И вот я уже стоял у самой воды и смотрел сквозь ветви деревьев на двойные двери и деревянное распятие над ними. Церковь в отличие от остальных домов выглядела чистой и какой-то совсем новой. Я помню, что тогда еще удивился — странно, почему так. И вдруг почувствовал себя умаленным и робким у подножия церковной лестницы. До слуха доносился лишь тихий плеск воды. Никаких других звуков — только плеск воды. Давным-давно я излазал эти ступени вдоль и поперек. А теперь все изменилось, и я подивился, насколько чужим и лишним я чувствую себя здесь.
А еще мне показалось необычным, что ступени в таком ужасном состоянии. Эдак недалеко сверзиться и сломать руку или ногу, подумал я. И мысль эта заставила меня ступать с удвоенной осторожностью — упаду, и никто меня не спасет. На много миль вокруг здесь ни одной души нет. Никто не придет на помощь.
И я вошел внутрь, удивляясь, сколько же здесь пыли, ох уж эта пыль, она повсюду набьется, и в нос лезли дразнящие запахи прошлого. Любопытно — ведь запах способен пробудить в нас воспоминания с молниеносной, потрясающей скоростью… И я целиком и полностью погрузился в запахи старой церкви.
Вскоре я обнаружил себя сидящим на скамье, некогда принадлежавшей нашей семье. И ностальгия едва не захлестнула меня с головой. Не знаю, сколько я так сидел, перебирая в уме воспоминания юности. Они проносились в голове с неимоверной скоростью, десяток в секунду, не менее…

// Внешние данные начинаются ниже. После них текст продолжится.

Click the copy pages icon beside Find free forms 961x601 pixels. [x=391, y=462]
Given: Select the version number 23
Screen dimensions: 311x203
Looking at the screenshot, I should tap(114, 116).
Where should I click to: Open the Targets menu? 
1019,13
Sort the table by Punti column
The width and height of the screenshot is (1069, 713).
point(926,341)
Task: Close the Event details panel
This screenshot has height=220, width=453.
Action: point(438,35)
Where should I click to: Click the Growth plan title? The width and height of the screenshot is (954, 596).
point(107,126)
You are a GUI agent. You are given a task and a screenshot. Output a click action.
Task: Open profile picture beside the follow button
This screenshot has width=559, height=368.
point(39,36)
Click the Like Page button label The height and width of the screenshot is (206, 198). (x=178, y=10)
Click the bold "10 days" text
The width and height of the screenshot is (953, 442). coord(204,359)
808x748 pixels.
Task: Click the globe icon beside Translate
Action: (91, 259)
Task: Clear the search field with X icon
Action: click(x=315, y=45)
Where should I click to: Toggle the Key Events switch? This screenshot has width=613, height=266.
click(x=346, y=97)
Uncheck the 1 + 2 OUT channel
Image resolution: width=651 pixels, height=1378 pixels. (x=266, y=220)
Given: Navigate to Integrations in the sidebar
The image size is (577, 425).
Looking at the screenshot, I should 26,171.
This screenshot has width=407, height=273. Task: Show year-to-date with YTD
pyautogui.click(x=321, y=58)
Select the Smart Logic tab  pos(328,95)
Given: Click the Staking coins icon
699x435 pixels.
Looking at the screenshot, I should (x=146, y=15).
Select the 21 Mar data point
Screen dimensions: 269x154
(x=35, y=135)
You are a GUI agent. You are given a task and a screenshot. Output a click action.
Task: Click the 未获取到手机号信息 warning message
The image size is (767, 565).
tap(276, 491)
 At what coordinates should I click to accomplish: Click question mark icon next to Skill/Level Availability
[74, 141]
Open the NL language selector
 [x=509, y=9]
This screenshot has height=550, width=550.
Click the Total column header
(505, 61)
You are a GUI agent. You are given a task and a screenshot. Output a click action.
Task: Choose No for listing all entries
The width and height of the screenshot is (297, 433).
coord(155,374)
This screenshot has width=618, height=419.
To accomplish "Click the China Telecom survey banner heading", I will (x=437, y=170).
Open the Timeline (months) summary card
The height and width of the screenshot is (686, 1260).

Вокруг царил такой покой, что тишина едва ли не звенела у меня в ушах. И тут мне показалось, что в этой тишине, в этой полной и абсолютной тишине я могу, если захочу, если очень сильно захочу, расслышать с кристальной четкостью голоса моих матушки и батюшки, и всех моих друзей. Услышать, как мы распеваем старинные гимны. Слезы едва не навернулись мне на глаза — впрочем, думаю, что многие склонны прослезиться в такие моменты. Я оплакивал утраченную свою невинность.